5と呼ばれる別のPDC-比表面積阻害受容体とBST2の係合(またTetherinまたはCD317と命名)によって調節することができます。 BST2のpDCは、いくつかの癌細胞の表面に、そのようなB細胞、マクロファージ、およびT細胞のような他の細胞型では比較的低いレベルで高レベルで発現されます。重要なことには、BST2は、形質転換された細胞株の数ならびにヒトおよびマウス起源6の初代細胞培養においてI型IFNによって誘導され得ます。離れて、その免疫調節機能から、BST2は最近HIV-1の放出を阻害することが見出され、他方は、感染細胞表面7上に架橋新生ウイルス粒子によってウイルス粒子エンベロープ。 HIV-1の場合には、ウイルスにコードされアクセサリータンパク質U(のVpu)はBST2アンタゴニストとして作用することが示されました。それのVpuは、HIV-1感染細胞の細胞表面からのテザーの部位BST2をダウンレギュレートすると考えられています活動をると、この概念が8,9に挑戦してきたが、結果として、ウイルスの放出を促進し、7を広げます 。 Vpuの非存在下で、完全に形成され、成熟した子孫のHIV-1の多数の粒子が細胞表面に保持されています。これらつながれた粒子は、免疫検出のために有効な標的を表すことができるかどうかはまだ未解決の問題のまま。さらに、それは、表面のVpu BST2レベルを調節することによってのpDCからのI型IFN産生を調節不全にすることができるかどうかは不明です。
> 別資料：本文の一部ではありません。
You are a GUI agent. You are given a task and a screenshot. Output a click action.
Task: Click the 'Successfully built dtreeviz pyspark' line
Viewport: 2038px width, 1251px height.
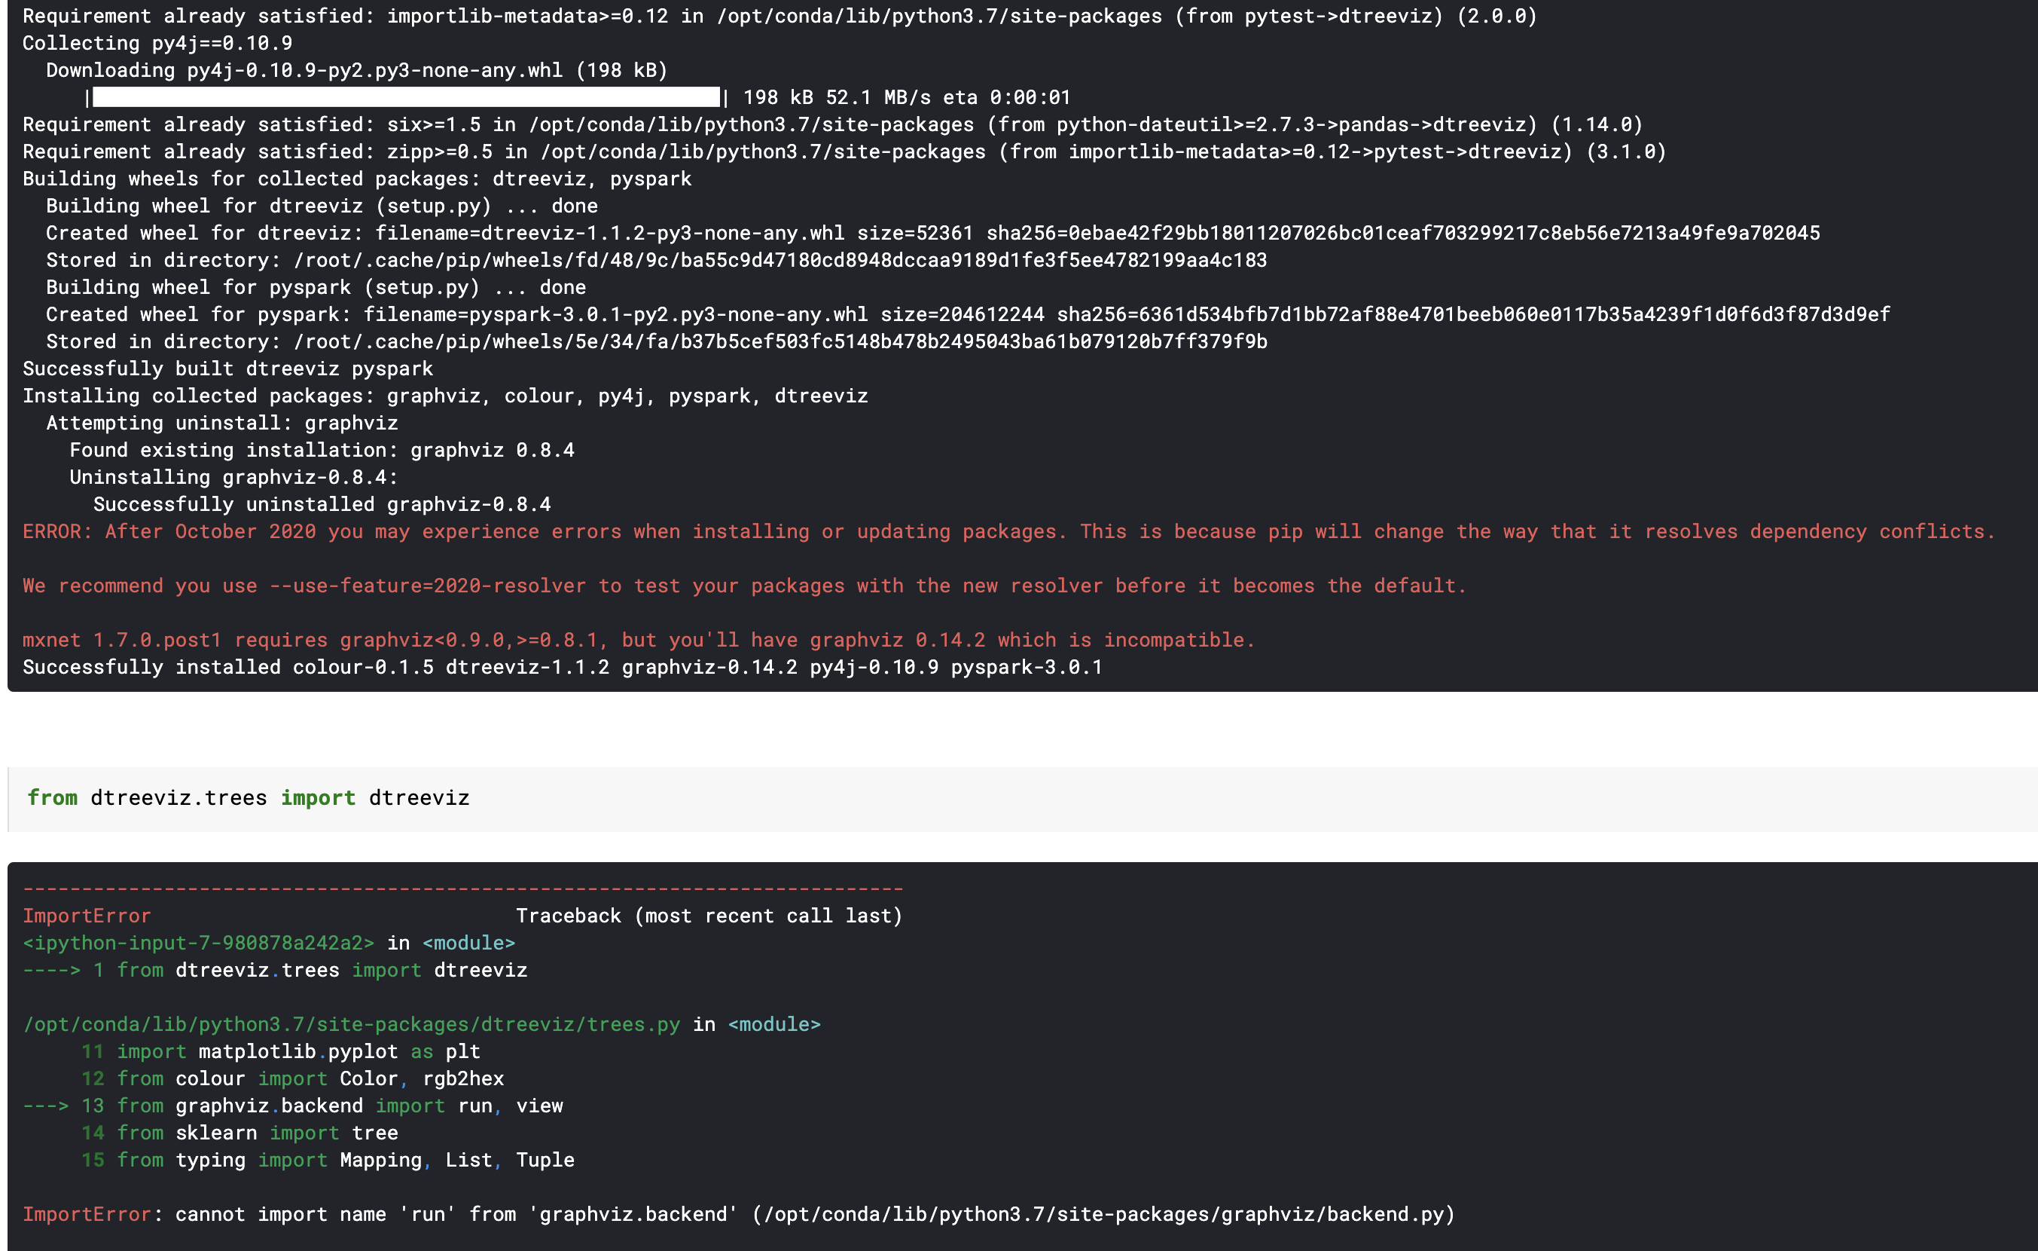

HIV-1のセンスを評価するために設計された初期の研究は、一般的にI型IFN 3,10-12の悪い誘導物質と考えられている無細胞HIV-1粒子を用いて行きました。最近の研究では、PBMCおよびpDC には、効率的にHIVに感染したCD4 + Tリンパ球2,13,14を感知することを示唆していることを考えると、我々はここで、in vitroでのHIV-1感染細胞の認識の際のpDCによってトリガー生得的応答を測定するための簡単な方法を説明します。
Protocol
一般的な注意事項
それも、細菌感染を制御したPBMCによって感知することができるので、任意の抗生物質なしに培養中の細胞を維持することが重要です。細菌成分の、このような検出は、特定のHIV-1検知によりトリガーとは区別することができない背景インターフェロン産生を誘導します。さらに、全ての細胞は、日常的にマイコプラズマ汚染の非存在について試験されなければなりません。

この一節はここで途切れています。